───── Available records ─────

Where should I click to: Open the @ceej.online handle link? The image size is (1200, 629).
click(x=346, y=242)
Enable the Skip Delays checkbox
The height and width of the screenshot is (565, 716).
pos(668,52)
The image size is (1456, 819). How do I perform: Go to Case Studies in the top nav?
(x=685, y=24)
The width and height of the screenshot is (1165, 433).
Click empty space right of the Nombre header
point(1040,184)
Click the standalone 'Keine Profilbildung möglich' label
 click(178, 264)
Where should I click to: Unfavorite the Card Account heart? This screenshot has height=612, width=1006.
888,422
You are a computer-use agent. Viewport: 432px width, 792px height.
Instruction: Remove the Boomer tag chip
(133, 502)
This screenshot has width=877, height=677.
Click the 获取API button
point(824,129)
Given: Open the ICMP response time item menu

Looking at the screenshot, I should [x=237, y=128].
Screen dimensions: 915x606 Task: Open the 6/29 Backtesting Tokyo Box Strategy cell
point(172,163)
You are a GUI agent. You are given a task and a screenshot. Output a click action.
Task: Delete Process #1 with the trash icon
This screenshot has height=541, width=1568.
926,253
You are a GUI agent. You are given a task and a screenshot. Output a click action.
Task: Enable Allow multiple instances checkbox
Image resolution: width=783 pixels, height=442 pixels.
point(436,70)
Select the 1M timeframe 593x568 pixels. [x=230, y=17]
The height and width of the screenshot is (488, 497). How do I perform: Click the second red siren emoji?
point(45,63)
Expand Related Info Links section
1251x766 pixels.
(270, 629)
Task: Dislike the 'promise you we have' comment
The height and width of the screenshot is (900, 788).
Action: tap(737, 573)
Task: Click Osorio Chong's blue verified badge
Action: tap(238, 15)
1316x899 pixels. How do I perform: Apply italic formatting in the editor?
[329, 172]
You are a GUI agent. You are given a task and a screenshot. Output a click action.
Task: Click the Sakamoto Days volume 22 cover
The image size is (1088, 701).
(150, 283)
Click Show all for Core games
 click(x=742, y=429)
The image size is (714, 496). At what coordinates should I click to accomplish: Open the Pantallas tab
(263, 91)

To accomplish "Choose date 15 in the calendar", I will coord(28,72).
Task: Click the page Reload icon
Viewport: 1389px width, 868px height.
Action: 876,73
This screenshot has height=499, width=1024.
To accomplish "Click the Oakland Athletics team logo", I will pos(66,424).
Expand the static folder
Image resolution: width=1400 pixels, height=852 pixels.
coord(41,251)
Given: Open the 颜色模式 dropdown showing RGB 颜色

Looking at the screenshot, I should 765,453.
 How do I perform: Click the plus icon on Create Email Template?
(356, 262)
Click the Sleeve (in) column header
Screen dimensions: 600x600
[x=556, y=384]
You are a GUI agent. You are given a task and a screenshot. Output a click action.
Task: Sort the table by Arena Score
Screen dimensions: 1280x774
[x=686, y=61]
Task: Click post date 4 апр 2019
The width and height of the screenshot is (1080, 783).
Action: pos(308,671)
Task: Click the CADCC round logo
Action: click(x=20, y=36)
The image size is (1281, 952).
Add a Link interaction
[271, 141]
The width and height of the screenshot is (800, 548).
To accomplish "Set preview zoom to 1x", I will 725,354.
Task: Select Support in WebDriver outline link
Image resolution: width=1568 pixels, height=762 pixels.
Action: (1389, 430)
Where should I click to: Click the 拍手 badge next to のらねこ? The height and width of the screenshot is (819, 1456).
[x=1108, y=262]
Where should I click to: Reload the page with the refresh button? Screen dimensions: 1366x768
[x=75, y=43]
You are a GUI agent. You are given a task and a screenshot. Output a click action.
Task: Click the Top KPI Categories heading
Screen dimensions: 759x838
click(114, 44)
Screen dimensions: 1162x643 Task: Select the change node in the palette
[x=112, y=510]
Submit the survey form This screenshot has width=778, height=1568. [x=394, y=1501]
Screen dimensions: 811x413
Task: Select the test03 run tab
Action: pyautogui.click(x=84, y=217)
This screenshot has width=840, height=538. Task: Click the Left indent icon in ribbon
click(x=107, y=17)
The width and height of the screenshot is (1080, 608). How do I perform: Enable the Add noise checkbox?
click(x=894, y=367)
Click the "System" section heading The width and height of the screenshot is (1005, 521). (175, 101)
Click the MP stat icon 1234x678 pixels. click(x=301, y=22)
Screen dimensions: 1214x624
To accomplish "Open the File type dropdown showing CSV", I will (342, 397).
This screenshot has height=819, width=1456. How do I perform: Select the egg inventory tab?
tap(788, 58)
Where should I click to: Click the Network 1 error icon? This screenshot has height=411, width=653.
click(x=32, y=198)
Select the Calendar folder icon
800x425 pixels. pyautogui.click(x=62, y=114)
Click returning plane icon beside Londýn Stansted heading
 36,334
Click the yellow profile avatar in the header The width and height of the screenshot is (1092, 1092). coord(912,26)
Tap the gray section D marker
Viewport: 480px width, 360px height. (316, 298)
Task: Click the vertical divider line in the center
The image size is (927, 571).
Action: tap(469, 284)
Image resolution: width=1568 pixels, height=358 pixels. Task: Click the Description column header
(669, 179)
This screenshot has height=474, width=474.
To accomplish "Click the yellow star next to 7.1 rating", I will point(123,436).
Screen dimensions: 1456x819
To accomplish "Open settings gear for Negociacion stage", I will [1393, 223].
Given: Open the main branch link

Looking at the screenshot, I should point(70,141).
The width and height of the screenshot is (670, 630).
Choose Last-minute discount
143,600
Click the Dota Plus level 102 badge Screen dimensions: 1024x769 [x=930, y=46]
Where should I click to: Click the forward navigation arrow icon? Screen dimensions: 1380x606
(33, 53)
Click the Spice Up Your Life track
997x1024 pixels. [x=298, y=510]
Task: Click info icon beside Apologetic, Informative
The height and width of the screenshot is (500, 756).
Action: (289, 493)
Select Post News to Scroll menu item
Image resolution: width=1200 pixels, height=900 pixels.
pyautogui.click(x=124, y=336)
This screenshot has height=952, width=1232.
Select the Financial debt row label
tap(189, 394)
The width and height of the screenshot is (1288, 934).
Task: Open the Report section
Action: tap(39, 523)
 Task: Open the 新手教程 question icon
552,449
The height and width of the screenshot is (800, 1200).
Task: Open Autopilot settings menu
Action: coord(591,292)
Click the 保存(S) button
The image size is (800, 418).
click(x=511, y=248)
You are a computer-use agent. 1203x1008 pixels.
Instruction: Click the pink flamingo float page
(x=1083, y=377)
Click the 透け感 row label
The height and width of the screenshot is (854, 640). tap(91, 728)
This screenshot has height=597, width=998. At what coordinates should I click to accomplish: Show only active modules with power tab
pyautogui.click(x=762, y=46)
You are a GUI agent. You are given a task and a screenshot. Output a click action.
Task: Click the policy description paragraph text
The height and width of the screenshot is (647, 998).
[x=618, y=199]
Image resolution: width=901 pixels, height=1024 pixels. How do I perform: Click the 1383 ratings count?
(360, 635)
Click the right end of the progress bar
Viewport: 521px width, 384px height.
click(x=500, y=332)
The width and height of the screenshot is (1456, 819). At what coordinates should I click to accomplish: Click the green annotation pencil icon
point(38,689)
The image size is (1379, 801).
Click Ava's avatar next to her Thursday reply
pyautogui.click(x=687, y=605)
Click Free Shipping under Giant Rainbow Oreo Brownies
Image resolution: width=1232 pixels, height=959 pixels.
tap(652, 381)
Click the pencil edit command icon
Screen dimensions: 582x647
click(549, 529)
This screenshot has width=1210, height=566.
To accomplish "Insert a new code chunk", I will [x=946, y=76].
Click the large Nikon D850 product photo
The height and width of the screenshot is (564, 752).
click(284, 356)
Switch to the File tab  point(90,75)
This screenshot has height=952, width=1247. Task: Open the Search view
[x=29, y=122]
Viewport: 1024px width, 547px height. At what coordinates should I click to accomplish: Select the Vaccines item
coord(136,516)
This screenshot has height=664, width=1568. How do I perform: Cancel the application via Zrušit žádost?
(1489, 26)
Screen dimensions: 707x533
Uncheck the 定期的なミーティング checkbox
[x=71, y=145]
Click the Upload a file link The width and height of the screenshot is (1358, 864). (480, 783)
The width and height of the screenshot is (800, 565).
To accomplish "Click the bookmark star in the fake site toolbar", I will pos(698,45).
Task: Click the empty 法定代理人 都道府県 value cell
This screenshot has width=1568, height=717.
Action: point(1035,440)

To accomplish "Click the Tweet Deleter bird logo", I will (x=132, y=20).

─────

### What needs to be done
Look above for the line holding "Click the standalone", then set down exactly that line and every line after it up to and including the line holding "You are a computer-use agent. Viewport: 432px", with nothing else.

### Response to the exercise
Click the standalone 'Keine Profilbildung möglich' label
 click(178, 264)
Where should I click to: Unfavorite the Card Account heart? This screenshot has height=612, width=1006.
888,422
You are a computer-use agent. Viewport: 432px width, 792px height.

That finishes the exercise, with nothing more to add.